In a few weeks Jasmine will mark an anniversary. I'm not sure it's one I want to celebrate but I need to mark it and remember it somehow. It reminds me how far that little girl has come, that a heart still beats and a beautiful soul is vibrantly present. At the beginning of March 2012, Jasmine became critically ill and was subsequently diagnosed with a brain tumour. Odds were on that this brain tumour would be benign. It wasn't. So Jasmine's journey began and she underwent surgeries and treatments for cancer - the journey continues. She's the bravest girl I know.

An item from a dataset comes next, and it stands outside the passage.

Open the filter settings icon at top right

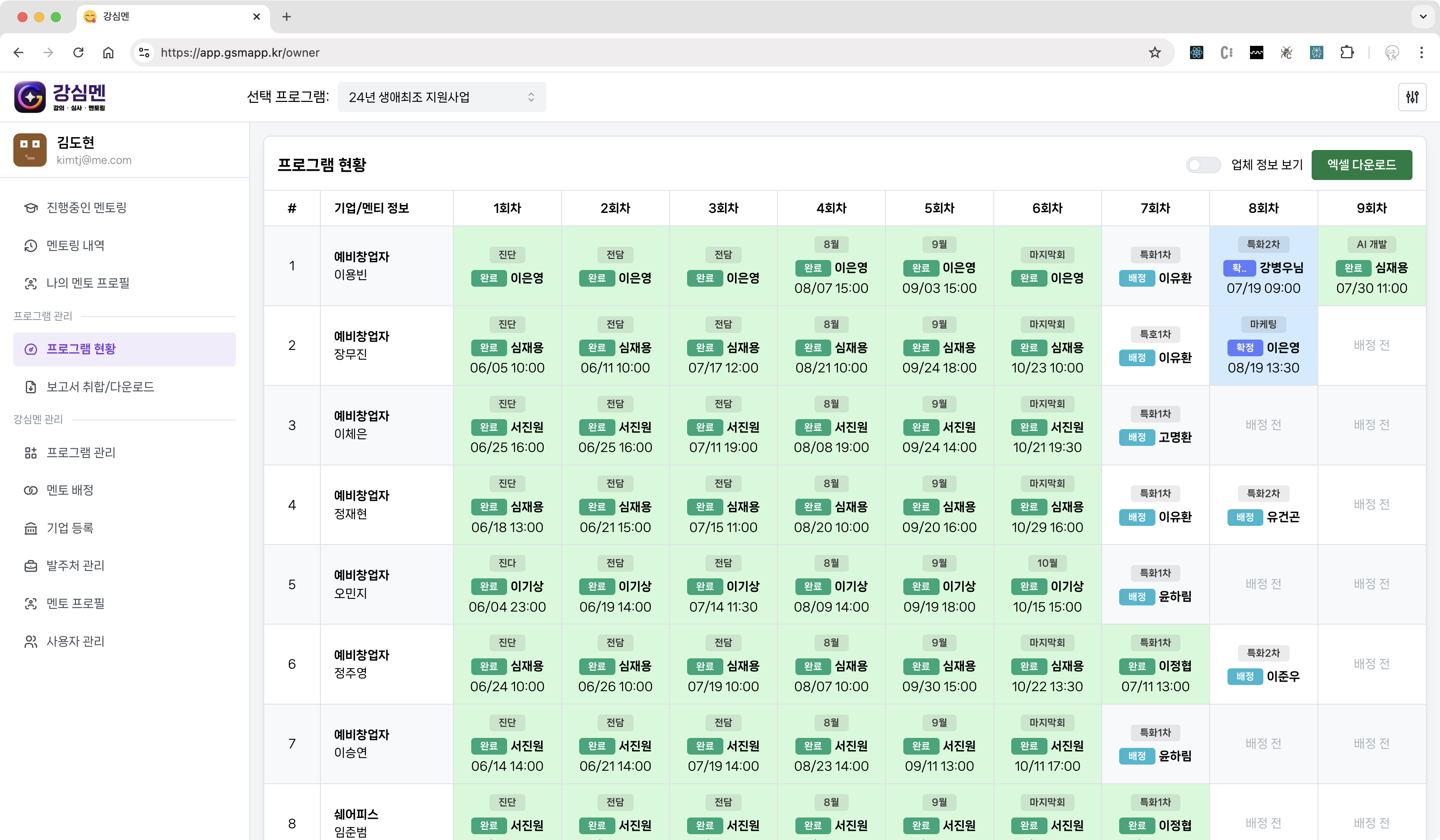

I have to get with that brave and put on my big girl pants tomorrow. As the world sleeps Jasmine and I will hit the highway at 5am and head to Children's Hospital. It's time for her follow up MRI scan and oncology appointments. We know the routine by now. She's had 4 or 5 a year since diagnosis. The passage of time doesn't make this easier. Should it? I somehow believe it should. That we should rest a little easier that she's doing so well, that she's getting back in to life, joining in going to friends' houses, learning violin, taking a dance class with friends this term. From the outside her life echoes all the other 7 year old girls in her class. I have to reconcile my thoughts to believing that on the inside her life echoes that of her peers too. That these hospital visits are just peppered throughout the year to make sure she's staying well and cancer free. Therein lies the problem. There's no getting round the in-your-face fact that our "routine" appointments aren't routine for all the kids in her class. It's not the regular scheduled dental check-up or eye appointment. It's the fake bravado we put on to take our babies to the jolly old day out at the Children's Hospital. Where the staff wear big smiles with their scooby-doo shirts, the walls have toys, painted cartoon characters and stars, and there are game stations enough to go round and tv's showing back-to-back treehouse. The parents pretend it's all just fine, and we nod and smile and say "fine" when asked how we are. But our nerves are stretched to a fine thread and our insides are a jumble of knots and we hold our breath, hoping, praying and hoping and praying some more that somehow God's grace will reveal that the scan will show absolutely nothing. Yep - those big girl pants most definitely a necessity. I breathe and think - Brave. My girl is brave. Be brave. Just be brave. I wish I could wear brave like an armour, so that the frights would all be deflected, but it's more just like a bullet proof vest.... if or when the shot comes, it might be deflected and you'll feel the punch; on the other hand, it might just miss the vest and hit home anyway.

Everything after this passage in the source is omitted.